▶ **PROBLEM TO SOLVE**:
When you reach the line with "Screen dimensions: 1568x577" in the listing below, transcribe it and each line after it up to and including the line with "Click the green", exactly and with nothing else.

START AVAILABLE RECORDS

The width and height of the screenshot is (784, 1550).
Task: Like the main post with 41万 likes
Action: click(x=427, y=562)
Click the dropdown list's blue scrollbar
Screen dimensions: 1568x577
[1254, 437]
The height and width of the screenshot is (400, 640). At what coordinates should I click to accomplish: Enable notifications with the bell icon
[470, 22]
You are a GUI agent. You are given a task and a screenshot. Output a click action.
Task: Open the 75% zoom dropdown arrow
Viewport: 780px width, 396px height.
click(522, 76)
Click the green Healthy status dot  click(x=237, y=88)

END AVAILABLE RECORDS
START AVAILABLE RECORDS

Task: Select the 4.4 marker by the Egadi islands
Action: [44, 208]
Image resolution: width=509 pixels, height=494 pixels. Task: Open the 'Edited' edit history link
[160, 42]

END AVAILABLE RECORDS
START AVAILABLE RECORDS

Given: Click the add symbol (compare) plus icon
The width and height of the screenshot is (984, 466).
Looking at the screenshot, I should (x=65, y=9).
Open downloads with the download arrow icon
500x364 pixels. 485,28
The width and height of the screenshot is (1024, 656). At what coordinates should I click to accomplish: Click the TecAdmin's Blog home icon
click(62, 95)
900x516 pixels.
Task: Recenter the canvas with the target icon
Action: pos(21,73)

END AVAILABLE RECORDS

▶ **RESULT**:
Screen dimensions: 1568x577
[1254, 437]
The height and width of the screenshot is (400, 640). At what coordinates should I click to accomplish: Enable notifications with the bell icon
[470, 22]
You are a GUI agent. You are given a task and a screenshot. Output a click action.
Task: Open the 75% zoom dropdown arrow
Viewport: 780px width, 396px height.
click(522, 76)
Click the green Healthy status dot  click(x=237, y=88)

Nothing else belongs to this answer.